=== THINGS TO DO ===
**A)** Copy the part of the patch review thread that begins at the words "dmgreen added a" and stops after "extracting lane 0.".
**B)** In the patch review thread, which source file is the inline comment attached to?

=== SOURCE DOCUMENT ===

[PATCH] D153207: [AArch64] Add patterns for scalar FMUL, FMULX

Thu Jun 29 21:03:36 PDT 2023

dmgreen added a comment.

Thanks. Yeah will do.

================
Comment at: llvm/lib/Target/AArch64/AArch64InstrInfo.td:5231
+// Match scalar FMULX instead of indexed FMULX when extracting lane 0.
+let Predicates = [HasNEON, HasFullFP16] in {
+def : Pat<(f16 (int_aarch64_neon_fmulx
----------------
overmighty wrote:
> dmgreen wrote:
> > overmighty wrote:
> > > dmgreen wrote:
> > > > I don't think this needs NEON according to the reference I was looking at. Just FP.
> > > > The patterns for FMUL are very similar to the patterns for FMULX16. Could they share the same multiclass for the patterns?
> > > Can you confirm that it doesn't need Neon?

=== EXTRACTED ENTRIES ===
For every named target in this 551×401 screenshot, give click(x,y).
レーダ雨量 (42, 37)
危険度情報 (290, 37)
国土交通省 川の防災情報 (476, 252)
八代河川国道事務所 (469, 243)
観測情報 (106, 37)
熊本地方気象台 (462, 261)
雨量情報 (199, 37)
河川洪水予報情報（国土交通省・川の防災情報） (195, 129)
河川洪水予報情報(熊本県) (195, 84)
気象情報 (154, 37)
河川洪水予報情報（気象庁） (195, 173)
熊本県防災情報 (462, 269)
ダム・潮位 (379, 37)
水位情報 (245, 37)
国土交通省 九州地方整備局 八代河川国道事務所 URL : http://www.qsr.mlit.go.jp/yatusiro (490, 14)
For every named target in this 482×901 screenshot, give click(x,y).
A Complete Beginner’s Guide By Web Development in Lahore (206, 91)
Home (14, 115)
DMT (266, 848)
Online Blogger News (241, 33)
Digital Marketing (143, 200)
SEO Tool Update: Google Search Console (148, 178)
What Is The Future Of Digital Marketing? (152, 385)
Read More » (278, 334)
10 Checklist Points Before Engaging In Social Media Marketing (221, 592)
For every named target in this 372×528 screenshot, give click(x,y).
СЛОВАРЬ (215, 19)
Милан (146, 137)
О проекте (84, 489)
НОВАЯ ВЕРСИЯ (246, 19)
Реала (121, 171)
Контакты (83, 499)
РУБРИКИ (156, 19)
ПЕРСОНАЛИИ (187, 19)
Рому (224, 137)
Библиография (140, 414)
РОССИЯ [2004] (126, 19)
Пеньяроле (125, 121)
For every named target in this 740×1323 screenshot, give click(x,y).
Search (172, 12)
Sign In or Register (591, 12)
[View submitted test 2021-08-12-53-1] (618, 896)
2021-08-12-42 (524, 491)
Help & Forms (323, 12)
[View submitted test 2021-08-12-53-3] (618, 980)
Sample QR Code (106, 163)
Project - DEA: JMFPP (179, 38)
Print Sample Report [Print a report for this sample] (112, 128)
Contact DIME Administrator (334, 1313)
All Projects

=== THE SOLUTIONS ===
**A)**
dmgreen added a comment.

Thanks. Yeah will do.

================
Comment at: llvm/lib/Target/AArch64/AArch64InstrInfo.td:5231
+// Match scalar FMULX instead of indexed FMULX when extracting lane 0.

**B)** llvm/lib/Target/AArch64/AArch64InstrInfo.td